*** Entries shown ***
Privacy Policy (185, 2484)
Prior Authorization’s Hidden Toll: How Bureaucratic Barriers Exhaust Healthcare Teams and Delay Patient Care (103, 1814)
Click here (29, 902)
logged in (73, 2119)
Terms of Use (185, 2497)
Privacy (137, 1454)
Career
*** End of Entries shown ***
Print exactly the lines that run from the line containing "Prior Authorization’s Hidden" to the end of the data, both ends included.

Problem solution:
Prior Authorization’s Hidden Toll: How Bureaucratic Barriers Exhaust Healthcare Teams and Delay Patient Care (103, 1814)
Click here (29, 902)
logged in (73, 2119)
Terms of Use (185, 2497)
Privacy (137, 1454)
Career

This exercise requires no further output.